▶ **Your objective**
Look for the line with "Viewport: 918px width, 950px" in the entries below, then extract that line and all lines after it exactly, with pictures left out.

▶ **Task data**

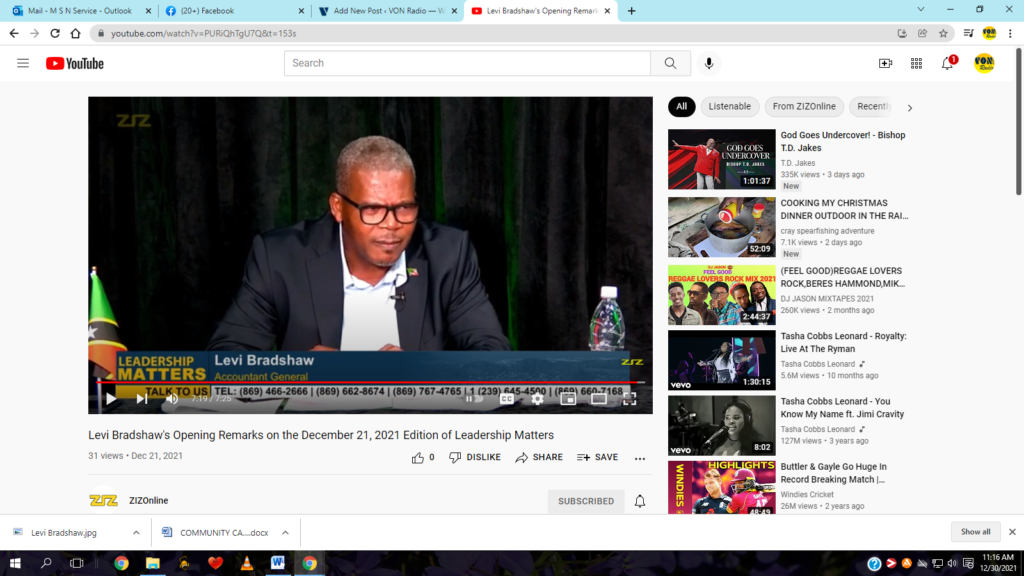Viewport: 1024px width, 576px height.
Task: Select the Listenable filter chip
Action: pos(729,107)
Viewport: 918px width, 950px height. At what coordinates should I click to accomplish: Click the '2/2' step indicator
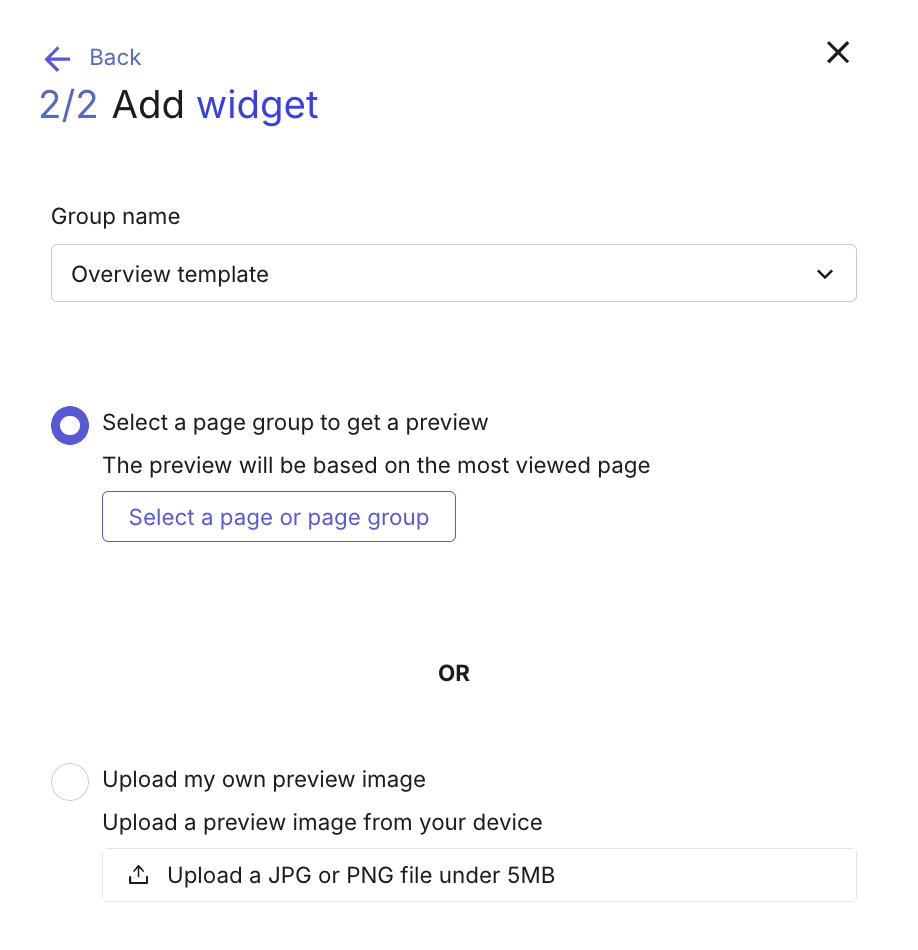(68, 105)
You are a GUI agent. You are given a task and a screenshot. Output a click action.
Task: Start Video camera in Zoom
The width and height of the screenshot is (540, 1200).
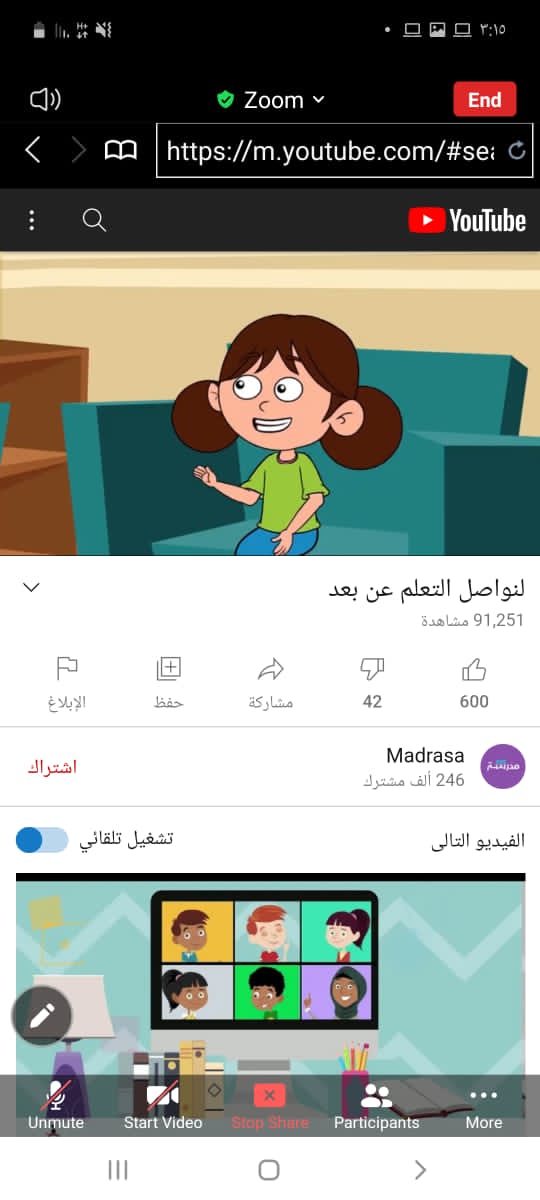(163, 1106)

▶ **Task answer**
Viewport: 918px width, 950px height. At what coordinates should I click to accomplish: Click the '2/2' step indicator
(68, 105)
You are a GUI agent. You are given a task and a screenshot. Output a click action.
Task: Start Video camera in Zoom
The width and height of the screenshot is (540, 1200).
(163, 1106)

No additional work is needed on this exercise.